Leonardo Helicopters today confirmed plans to develop a hybrid-electric-powered light helicopter that could be available in the second half of this decade. During a press briefing, the Italian rotorcraft manufacturer indicated that it will likely use the prototypes for its new AW09 aircraft as technology demonstrators for the new project.
The AW09 is the rebranded product name for the SH09 single-engine helicopter being developed by Leonardo's Swiss-based subsidiary Kopter. This is due to complete type certification at the end of 2022 or early in 2023. At that point, Leonardo expects to accelerate plans for a hybrid-electric aircraft.
According to Leonardo Helicopters chief technology officer Matteo Ragazzi, it is important to begin the development work with a technology demonstrator, rather than a fully-formed prototype, in order to facilitate a constructive dialogue with regulators as to how to meet safety requirements for the new propulsion system. He said that the engineering team will consider both electric batteries and other types of fuel cell as it develops its plans for a project that is a key part of its Be Tomorrow 2030 strategic plan.

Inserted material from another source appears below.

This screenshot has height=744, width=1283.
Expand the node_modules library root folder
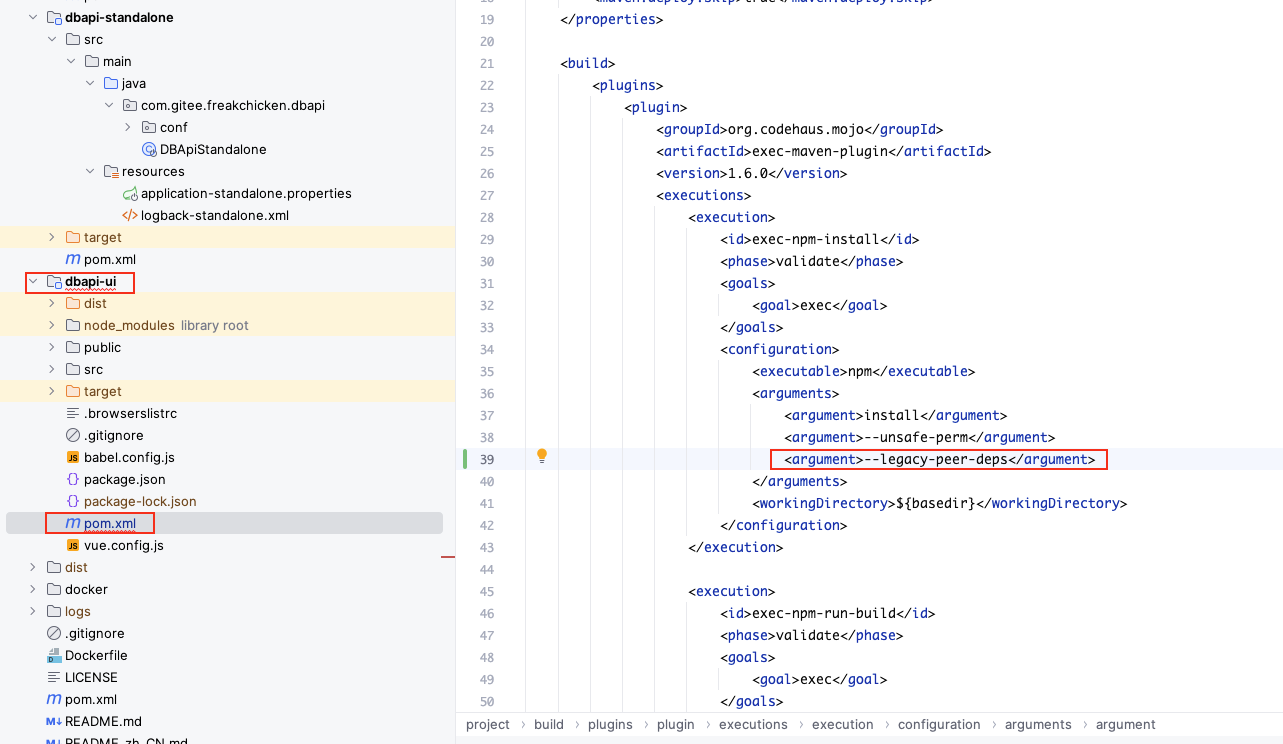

In 2013, Leonardo announced plans to develop electric and hybrid-electric concepts for a new tiltrotor aircraft through its Project Zero initiative. This was based on a technology demonstrator that the Italian company, then called AgustaWestland, had already flown secretly in 2011 and 2012.
The project was led by the company's then-vice-president of research and development James Wang, who is now chief technical advisor to XTI Aircraft for its TriFan eVTOL program. Leonardo quietly abandoned Project Zero in the intervening years.
The rebranding of the AW09 was unveiled almost exactly a year after Italy’s Leonardo completed its acquisition of Kopter, which is now designated as a center of excellence for new technologies within the group. Instead of featuring the standard three digits for Leonardo’s AW aircraft, the new product name has just two digits, with the third replaced by the rotor blade symbol used by Kopter as a bow to the cross in the Swiss flag.
According to Michele Riccobono, Kopter’s chief technology officer, the P4 prototype now being built will incorporate some undisclosed design changes from the existing P3 aircraft, which this year will complete its contribution to flight testing. P3 has already logged more than 40 flight hours since it underwent some configuration changes in January, including enhancements to the main rotor head and gearbox, an extended rotor mast, improvements to flight controls, and the integration of the Garmin G3000H avionics suite.
P4 will be used to reverify and consolidate results from the work with P3 before being employed to collect the data required for EASA certification. It will be joined later by a PS5 prototype.
Flight testing has been conducted at Kopter’s headquarters at Mollis, Switzerland, as well as at Pozallo in Sicily. Kopter CEO Marco Viola said that the two companies’ engineering teams have worked increasingly closely together over the past 12 months and that the rebranding of the SH09 marks the official entry of the aircraft into the Leonardo product family.